Accordingly, a magnetoresistive reproducing magnetic head (MR head) has been used. An MR head is capable of reading a medium signal because its resistance changes when magnetization of a magnetic thin film rotates in response to a magnetic field produced by a medium.
Among such MR heads, a gigantic magnetoresistive (GMR) head having a sensitivity of about two times the sensitivity of the magnetoresistive head of the related art has been widely used. The GMR head includes a laminated structure having a free-magnetic layer, a non-magnetic layer and a fixed magnetic layer, that is, a spin-valve type reproducing magnetic head.
However, recording apparatus having an even larger storage capacity is desired and such a large increase in recording density is required that a medium signal cannot be properly sensed even with a spin-valve type reproducing magnetic head. Accordingly, a tunnel type magnetoresistive reproducing magnetic head having still higher sensitivity, and a current perpendicular-to-the-plane (CPP) type magnetoresistive reproducing magnetic head for applying a current in the perpendicular direction of the film plane have been developed.
FIGS. 1( a)-1(c) show a spin-valve type magnetoresistive element of the related art. FIG. 1( b) is a cross-sectional view cut at a central area of the element of FIG. 1( a), and FIG. 1( c) is a side elevation view of the element of FIG. 1( a) observed from a medium facing plane which is parallel to the bottom of the element as seen in FIG. 1( a). An element 1 has a free-magnetic layer 2 which rotates its magnetization in response to a magnetic field of a medium, a fixed magnetic layer 3 which is fixed in a direction of magnetization, and a non-magnetic layer 5 provided between the free-magnetic layer 2 and the fixed-magnetic layer 3. The element 1 also includes an anti-ferromagnetic layer 4 which fixes the fixed-magnetic layer 3 through exchange coupling. A bias applying layer 6 having two separate regions 6 a, 6 b is positioned adjacent an underlayer 7 in the right and left sides of the element 1. The regions 6 a, 6 b of the bias layer 6 combine to apply a bias magnetic field to the free-magnetic layer 2. Barkhausen noise is suppressed by control of the magnetic domain of the free-magnetic layer 2. Moreover, a current terminal (not illustrated) may be connected electrically to the bias applying layer 6.

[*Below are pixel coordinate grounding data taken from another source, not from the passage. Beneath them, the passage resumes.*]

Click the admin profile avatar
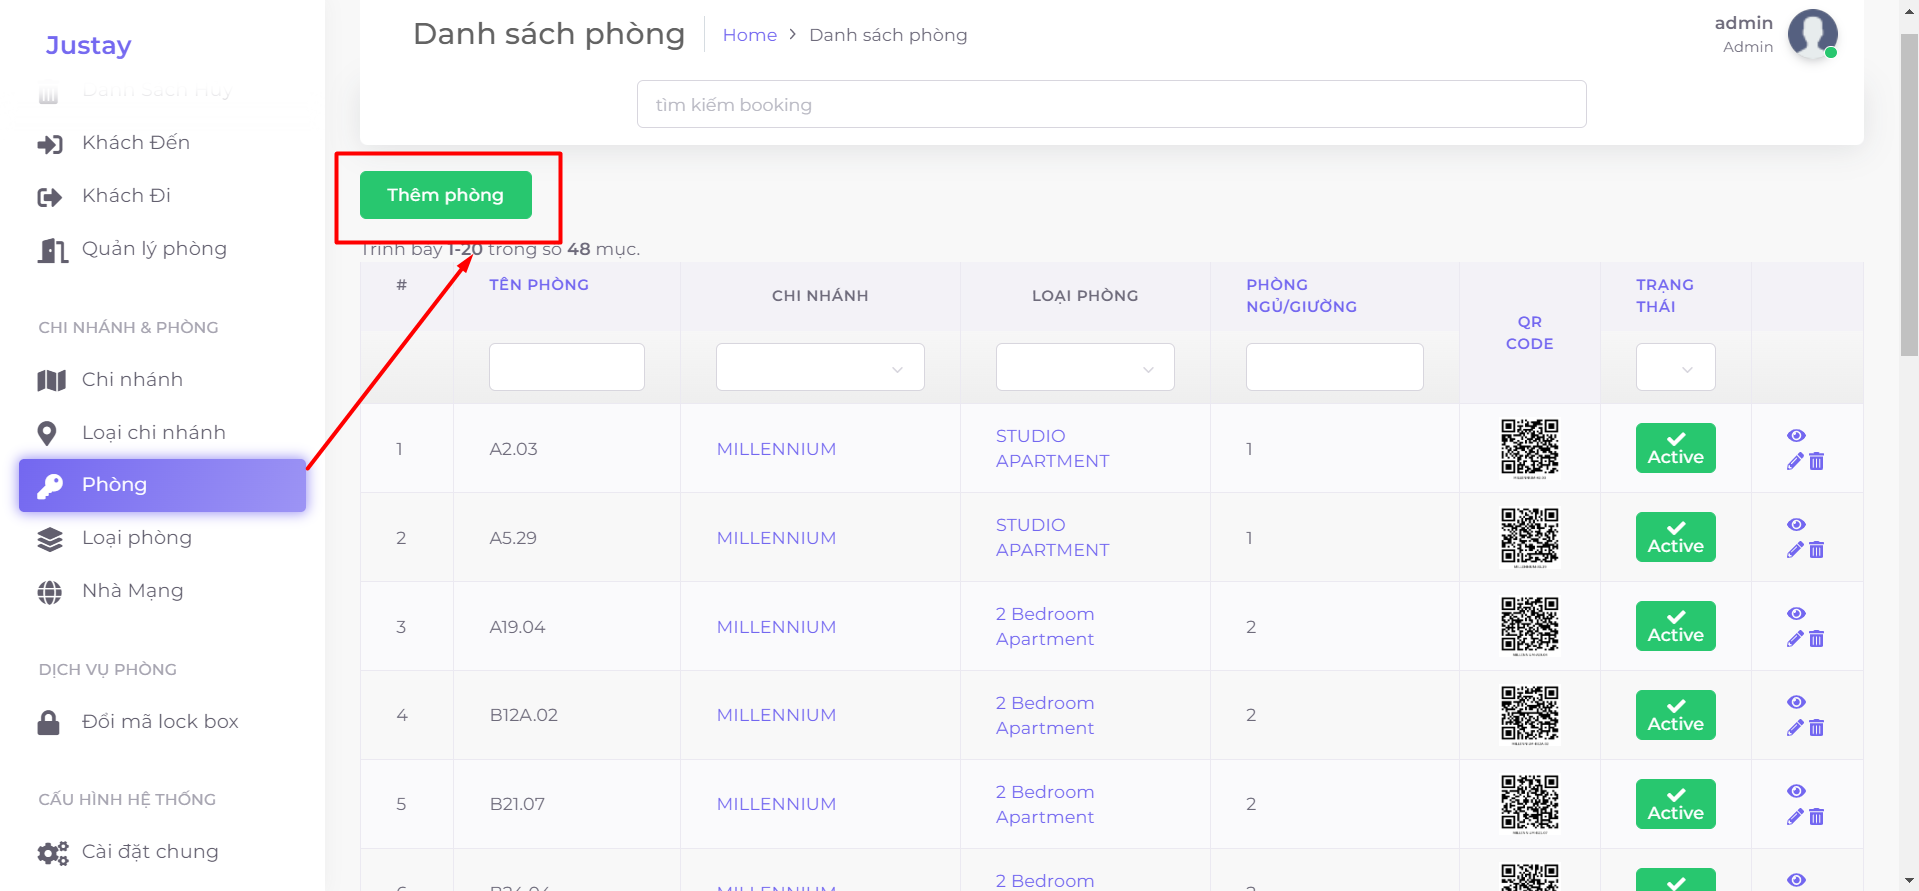The width and height of the screenshot is (1919, 891). click(1812, 34)
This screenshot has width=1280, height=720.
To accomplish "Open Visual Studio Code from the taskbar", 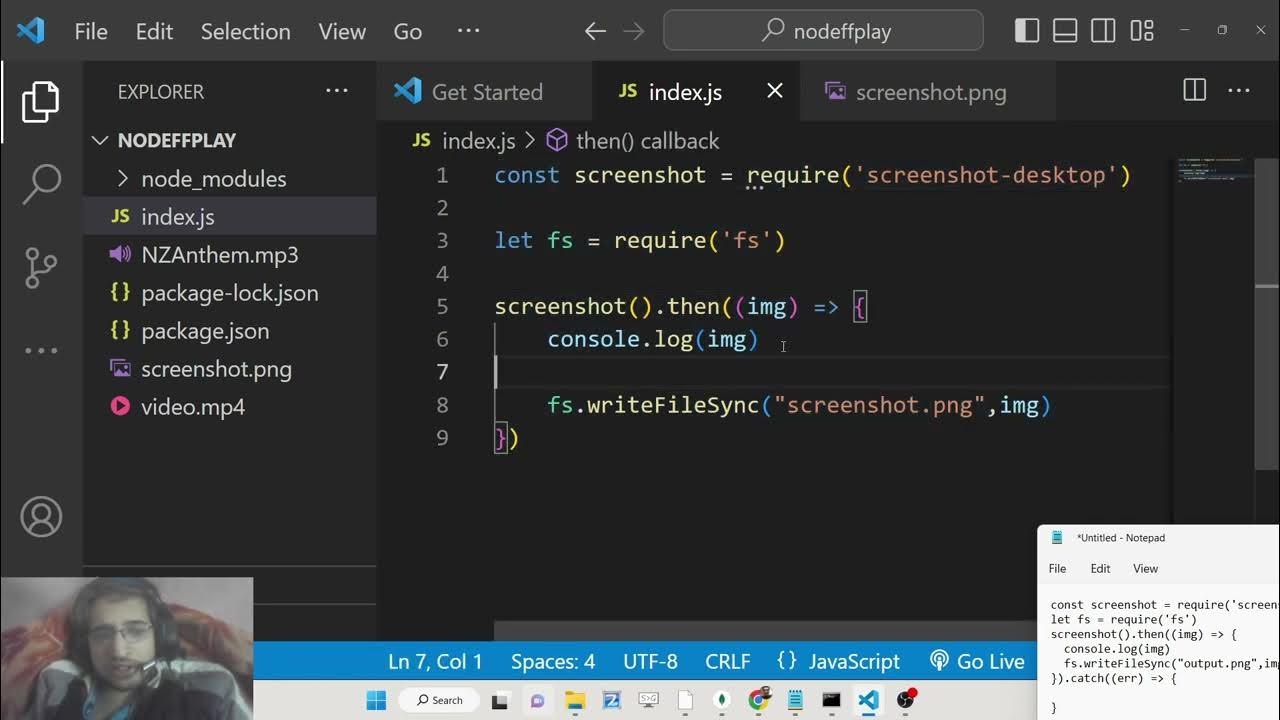I will tap(868, 700).
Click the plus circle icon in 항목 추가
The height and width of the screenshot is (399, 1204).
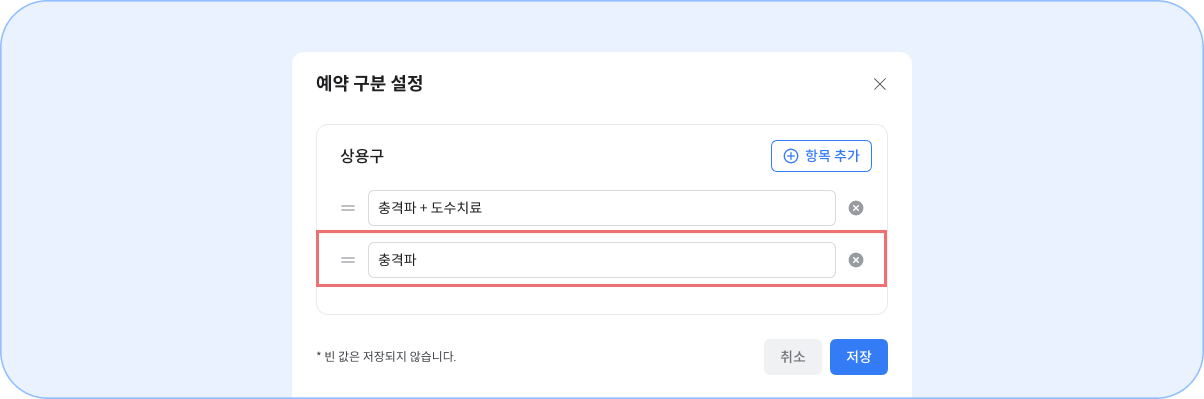[x=790, y=156]
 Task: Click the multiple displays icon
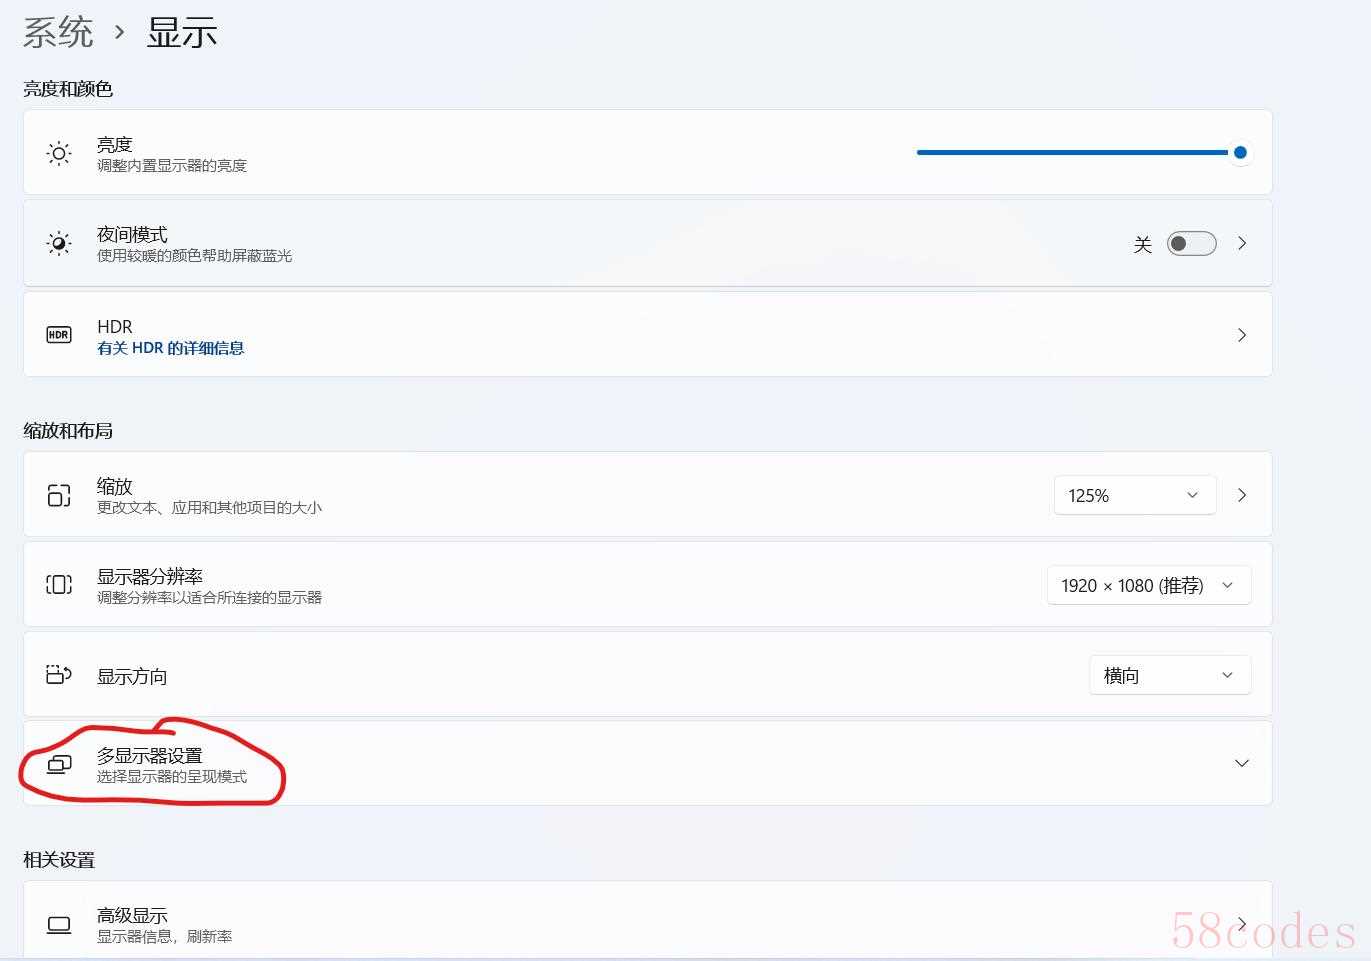coord(59,765)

Next, FIGS. 2( a)-2(c) include schematic diagrams showing magnetizing conditions of the free-magnetic layer and the fixed-magnetic layer of the spin-valve type reproducing magnetic head of the related art. FIGS. 2( a)-2(c) do not illustrate the layers other than the free-magnetic layer 2 and fixed-magnetic layer 3. FIG. 2( a) illustrates a magnetizing condition wherein a magnetic field changes along a track in a medium (indicated by arrows pointing in the same direction parallel to a medium facing plane 9) is not provided. In this condition, a magnetizing direction of the free-magnetic layer 2 is parallel to the medium facing plane 9 due to the influence of magnetic anisotropy and the influence of the bias magnetic field from the bias applying layer 6. Meanwhile, magnetization of the fixed-magnetic layer 3 is fixed in the direction perpendicular to the medium facing plane 9 due to exchange coupling with the anti-ferromagnetic layer 4. The magnetizing direction of the fixed-magnetic layer 3 also may be opposite by 180°.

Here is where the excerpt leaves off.